▸ **WORK TASK**
Scan the lines below for the string "pixels" and copy every one that has it.

=======

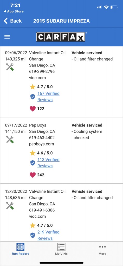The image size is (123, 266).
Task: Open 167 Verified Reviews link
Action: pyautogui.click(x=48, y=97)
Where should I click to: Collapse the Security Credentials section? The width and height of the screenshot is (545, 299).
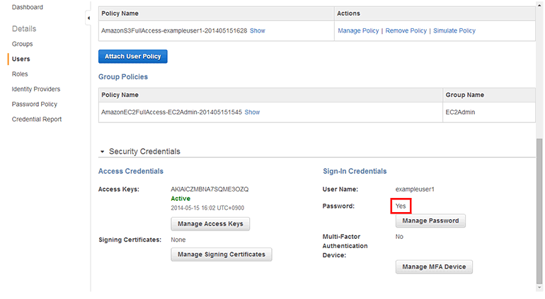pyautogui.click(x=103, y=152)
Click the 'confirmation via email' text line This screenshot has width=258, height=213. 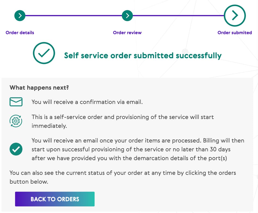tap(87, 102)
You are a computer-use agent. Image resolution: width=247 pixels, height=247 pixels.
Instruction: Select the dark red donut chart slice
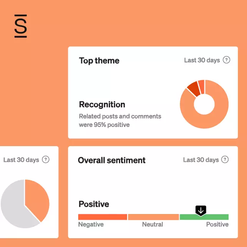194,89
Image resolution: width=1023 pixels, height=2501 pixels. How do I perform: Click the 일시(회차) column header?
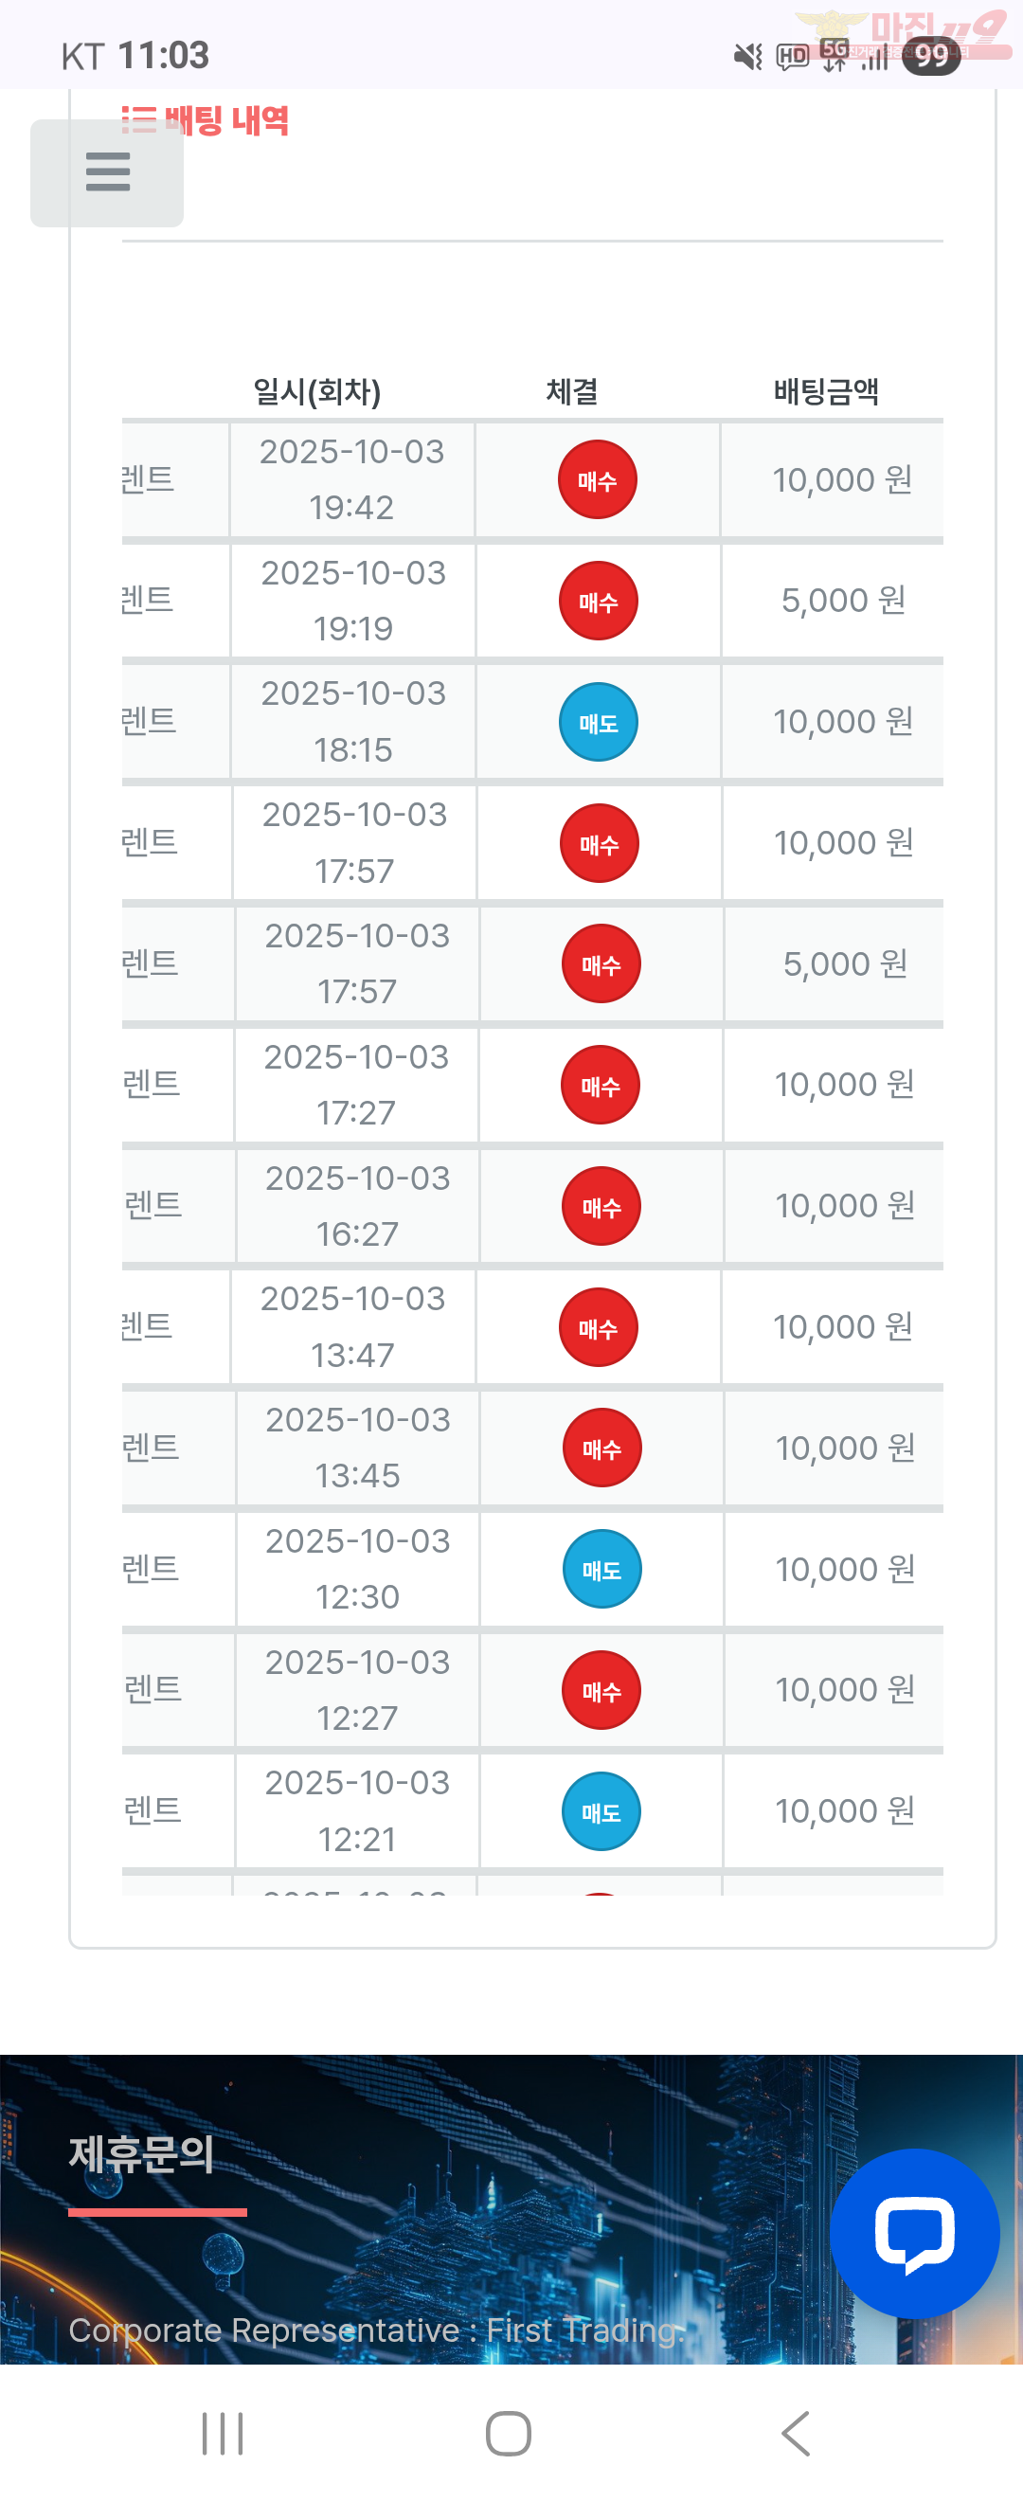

=======

▸ **YOUR RESPONSE**
You are a computer-use agent. Image resolution: width=247 pixels, height=247 pixels.
Image resolution: width=1023 pixels, height=2501 pixels. How do I perform: Click the 일시(회차) column header?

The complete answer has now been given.